More plane trees wanted



The trees of France may be as memorable as the Eiffel Tower. Most specifically, the London plane trees.

These creatures are everywhere, dappling shade over cafe tables in village squares as well as benches in grand gardens such as those at Versailles.

The bark is what makes London plane trees seem more like "creatures" than mere trees. You know the bark, even if you have never been to France, because the London plane tree is the hybrid offspring of our native sycamore. Both have bark that's mottled like flaking wallpaper, with grayish orange, young bark peeling off to reveal patches of creamy yellow or olive green older bark.

Because the trees are so long-lived and tall, broad expanses of bark memorably stare you in the face. Plane trees are fast-growing and tolerant of disease and air pollution.

The French must love their London plane trees. Young trees are carefully staked and regularly watered, and trees young and old often are meticulously pruned.

The most delightful use of London plane trees is along roadsides. Now I'm not talking about just a few roadside plane trees here and there out in the country, or a row of them lining only the main street of a village. I'm talking about miles and miles of plane trees guiding you along country roads, sometimes on only one side of the road, sometimes on both sides of the road.

As with the trees in the village parks and squares, these roadside trees show that they were well-treated in their youth. They are planted at uniform spacing and pruned as needed to develop a high head, usually high enough to originate above utility wires. Then there's no need to prune disfiguring holes into the canopy of branches to avoid interference with the wires.

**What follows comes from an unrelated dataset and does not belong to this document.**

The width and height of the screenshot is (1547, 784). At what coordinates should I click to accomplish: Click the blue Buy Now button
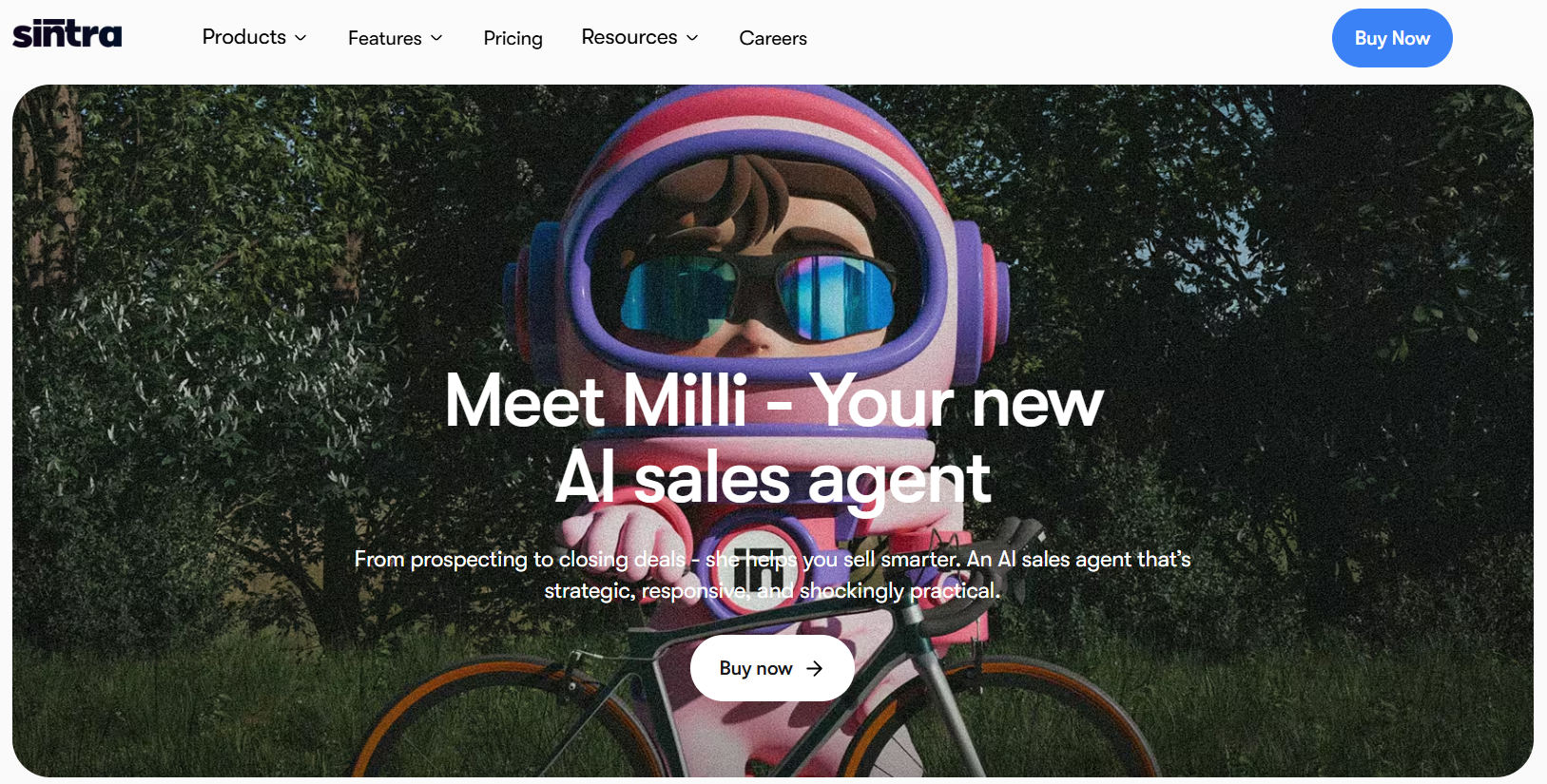1392,38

I propose planting rows of London plane trees -- or sycamores, where the site suits them -- along some of our country roads. Our countryside is as beautiful as that of anywhere in the world, so why shouldn't our roads be charming tunnels of greenery?

On the practical side, those pale trunks make good guides in the darkness of night, much more pleasant than highway reflectors.

Let's not shy away from such extensive tree plantings because of the time involved for trees to grow stately. In France, it's a heartening sight to see massive, old trees standing side by side with young whips. Old trees are gifts from the past; young ones are hopes for the future.